Action item
Type out every line below exactly as it reads.

Task data
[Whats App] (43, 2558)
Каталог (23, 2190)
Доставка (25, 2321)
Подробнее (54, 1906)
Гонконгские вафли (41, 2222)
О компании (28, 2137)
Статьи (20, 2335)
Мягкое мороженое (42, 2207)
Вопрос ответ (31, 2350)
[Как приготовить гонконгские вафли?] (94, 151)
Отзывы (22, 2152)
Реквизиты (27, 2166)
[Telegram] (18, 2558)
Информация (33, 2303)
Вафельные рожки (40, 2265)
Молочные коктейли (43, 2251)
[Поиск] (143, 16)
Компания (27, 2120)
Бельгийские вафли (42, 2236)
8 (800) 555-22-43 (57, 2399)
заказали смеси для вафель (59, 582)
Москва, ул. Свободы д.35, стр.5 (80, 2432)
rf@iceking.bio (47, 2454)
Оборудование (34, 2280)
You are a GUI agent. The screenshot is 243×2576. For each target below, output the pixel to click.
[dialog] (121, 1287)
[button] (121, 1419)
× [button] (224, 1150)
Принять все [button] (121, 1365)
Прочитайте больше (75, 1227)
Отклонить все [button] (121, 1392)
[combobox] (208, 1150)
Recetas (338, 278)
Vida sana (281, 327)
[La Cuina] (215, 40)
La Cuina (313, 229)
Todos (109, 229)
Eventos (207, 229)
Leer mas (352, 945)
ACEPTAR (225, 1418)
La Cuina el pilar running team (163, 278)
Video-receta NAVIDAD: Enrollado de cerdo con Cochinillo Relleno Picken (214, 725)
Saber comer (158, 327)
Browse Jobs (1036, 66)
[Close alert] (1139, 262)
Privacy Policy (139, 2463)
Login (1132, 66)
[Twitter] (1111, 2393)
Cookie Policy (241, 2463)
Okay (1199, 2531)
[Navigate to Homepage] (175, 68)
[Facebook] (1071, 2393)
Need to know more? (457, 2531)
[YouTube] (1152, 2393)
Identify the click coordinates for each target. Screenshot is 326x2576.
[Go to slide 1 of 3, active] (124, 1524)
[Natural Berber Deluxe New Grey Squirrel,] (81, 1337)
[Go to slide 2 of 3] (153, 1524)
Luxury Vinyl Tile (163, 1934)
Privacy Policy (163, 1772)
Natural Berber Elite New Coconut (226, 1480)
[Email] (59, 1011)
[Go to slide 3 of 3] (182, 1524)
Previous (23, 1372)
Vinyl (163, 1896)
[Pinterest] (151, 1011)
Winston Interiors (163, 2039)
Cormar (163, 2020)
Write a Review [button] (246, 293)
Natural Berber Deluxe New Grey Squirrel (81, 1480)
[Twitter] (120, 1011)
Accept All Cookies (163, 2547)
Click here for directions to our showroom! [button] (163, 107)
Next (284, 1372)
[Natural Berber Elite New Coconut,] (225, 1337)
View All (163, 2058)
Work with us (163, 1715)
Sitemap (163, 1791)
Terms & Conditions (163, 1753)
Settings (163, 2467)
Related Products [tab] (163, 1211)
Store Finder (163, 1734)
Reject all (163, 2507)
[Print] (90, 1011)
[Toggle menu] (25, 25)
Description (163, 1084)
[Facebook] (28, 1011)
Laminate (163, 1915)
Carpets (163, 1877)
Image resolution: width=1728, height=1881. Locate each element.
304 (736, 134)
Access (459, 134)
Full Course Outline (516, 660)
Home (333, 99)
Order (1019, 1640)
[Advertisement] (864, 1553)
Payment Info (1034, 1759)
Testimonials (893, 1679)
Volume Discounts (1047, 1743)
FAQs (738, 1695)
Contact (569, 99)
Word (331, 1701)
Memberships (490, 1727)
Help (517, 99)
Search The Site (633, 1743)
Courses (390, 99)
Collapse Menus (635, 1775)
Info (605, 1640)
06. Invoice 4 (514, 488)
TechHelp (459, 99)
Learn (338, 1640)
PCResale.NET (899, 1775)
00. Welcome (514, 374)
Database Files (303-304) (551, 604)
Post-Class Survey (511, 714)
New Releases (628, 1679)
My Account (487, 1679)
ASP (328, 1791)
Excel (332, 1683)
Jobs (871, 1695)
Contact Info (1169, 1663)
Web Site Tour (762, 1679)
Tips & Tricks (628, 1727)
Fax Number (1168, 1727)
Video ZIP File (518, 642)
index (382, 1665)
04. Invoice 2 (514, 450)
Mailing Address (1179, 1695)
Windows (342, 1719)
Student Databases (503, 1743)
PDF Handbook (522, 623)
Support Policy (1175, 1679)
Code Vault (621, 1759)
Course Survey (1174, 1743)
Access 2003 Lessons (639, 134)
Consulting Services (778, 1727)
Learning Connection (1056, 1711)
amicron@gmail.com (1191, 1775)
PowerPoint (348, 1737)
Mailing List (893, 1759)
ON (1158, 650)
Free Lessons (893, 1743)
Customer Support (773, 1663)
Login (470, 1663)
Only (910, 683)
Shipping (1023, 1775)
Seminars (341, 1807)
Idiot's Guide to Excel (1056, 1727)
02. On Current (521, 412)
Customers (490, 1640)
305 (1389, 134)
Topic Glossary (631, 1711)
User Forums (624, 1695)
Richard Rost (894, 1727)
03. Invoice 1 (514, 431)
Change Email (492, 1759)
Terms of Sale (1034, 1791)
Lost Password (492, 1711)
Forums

Answer area
[Whats App] (43, 2558)
Каталог (23, 2190)
Доставка (25, 2321)
Подробнее (54, 1906)
Гонконгские вафли (41, 2222)
О компании (28, 2137)
Статьи (20, 2335)
Мягкое мороженое (42, 2207)
Вопрос ответ (31, 2350)
[Как приготовить гонконгские вафли?] (94, 151)
Отзывы (22, 2152)
Реквизиты (27, 2166)
[Telegram] (18, 2558)
Информация (33, 2303)
Вафельные рожки (40, 2265)
Молочные коктейли (43, 2251)
[Поиск] (143, 16)
Компания (27, 2120)
Бельгийские вафли (42, 2236)
8 (800) 555-22-43 (57, 2399)
заказали смеси для вафель (59, 582)
Москва, ул. Свободы д.35, стр.5 (80, 2432)
rf@iceking.bio (47, 2454)
Оборудование (34, 2280)
You are a GUI agent. The screenshot is 243×2576. For each target below, output the pixel to click.
[dialog] (121, 1287)
[button] (121, 1419)
× [button] (224, 1150)
Принять все [button] (121, 1365)
Прочитайте больше (75, 1227)
Отклонить все [button] (121, 1392)
[combobox] (208, 1150)
Recetas (338, 278)
Vida sana (281, 327)
[La Cuina] (215, 40)
La Cuina (313, 229)
Todos (109, 229)
Eventos (207, 229)
Leer mas (352, 945)
ACEPTAR (225, 1418)
La Cuina el pilar running team (163, 278)
Video-receta NAVIDAD: Enrollado de cerdo con Cochinillo Relleno Picken (214, 725)
Saber comer (158, 327)
Browse Jobs (1036, 66)
[Close alert] (1139, 262)
Privacy Policy (139, 2463)
Login (1132, 66)
[Twitter] (1111, 2393)
Cookie Policy (241, 2463)
Okay (1199, 2531)
[Navigate to Homepage] (175, 68)
[Facebook] (1071, 2393)
Need to know more? (457, 2531)
[YouTube] (1152, 2393)
Identify the click coordinates for each target. Screenshot is 326x2576.
[Go to slide 1 of 3, active] (124, 1524)
[Natural Berber Deluxe New Grey Squirrel,] (81, 1337)
[Go to slide 2 of 3] (153, 1524)
Luxury Vinyl Tile (163, 1934)
Privacy Policy (163, 1772)
Natural Berber Elite New Coconut (226, 1480)
[Email] (59, 1011)
[Go to slide 3 of 3] (182, 1524)
Previous (23, 1372)
Vinyl (163, 1896)
[Pinterest] (151, 1011)
Winston Interiors (163, 2039)
Cormar (163, 2020)
Write a Review [button] (246, 293)
Natural Berber Deluxe New Grey Squirrel (81, 1480)
[Twitter] (120, 1011)
Accept All Cookies (163, 2547)
Click here for directions to our showroom! [button] (163, 107)
Next (284, 1372)
[Natural Berber Elite New Coconut,] (225, 1337)
View All (163, 2058)
Work with us (163, 1715)
Sitemap (163, 1791)
Terms & Conditions (163, 1753)
Settings (163, 2467)
Related Products [tab] (163, 1211)
Store Finder (163, 1734)
Reject all (163, 2507)
[Print] (90, 1011)
[Toggle menu] (25, 25)
Description (163, 1084)
[Facebook] (28, 1011)
Laminate (163, 1915)
Carpets (163, 1877)
Image resolution: width=1728, height=1881. Locate each element.
304 (736, 134)
Access (459, 134)
Full Course Outline (516, 660)
Home (333, 99)
Order (1019, 1640)
[Advertisement] (864, 1553)
Payment Info (1034, 1759)
Testimonials (893, 1679)
Volume Discounts (1047, 1743)
FAQs (738, 1695)
Contact (569, 99)
Word (331, 1701)
Memberships (490, 1727)
Help (517, 99)
Search The Site (633, 1743)
Courses (390, 99)
Collapse Menus (635, 1775)
Info (605, 1640)
06. Invoice 4 (514, 488)
TechHelp (459, 99)
Learn (338, 1640)
PCResale.NET (899, 1775)
00. Welcome (514, 374)
Database Files (303-304) (551, 604)
Post-Class Survey (511, 714)
New Releases (628, 1679)
My Account (487, 1679)
ASP (328, 1791)
Excel (332, 1683)
Jobs (871, 1695)
Contact Info (1169, 1663)
Web Site Tour (762, 1679)
Tips & Tricks (628, 1727)
Fax Number (1168, 1727)
Video ZIP File (518, 642)
index (382, 1665)
04. Invoice 2 (514, 450)
Mailing Address (1179, 1695)
Windows (342, 1719)
Student Databases (503, 1743)
PDF Handbook (522, 623)
Support Policy (1175, 1679)
Code Vault (621, 1759)
Course Survey (1174, 1743)
Access 2003 Lessons (639, 134)
Consulting Services (778, 1727)
Learning Connection (1056, 1711)
amicron@gmail.com (1191, 1775)
PowerPoint (348, 1737)
Mailing List (893, 1759)
ON (1158, 650)
Free Lessons (893, 1743)
Customer Support (773, 1663)
Login (470, 1663)
Only (910, 683)
Shipping (1023, 1775)
Seminars (341, 1807)
Idiot's Guide to Excel (1056, 1727)
02. On Current (521, 412)
Customers (490, 1640)
305 (1389, 134)
Topic Glossary (631, 1711)
User Forums (624, 1695)
Richard Rost (894, 1727)
03. Invoice 1 (514, 431)
Change Email (492, 1759)
Terms of Sale (1034, 1791)
Lost Password (492, 1711)
Forums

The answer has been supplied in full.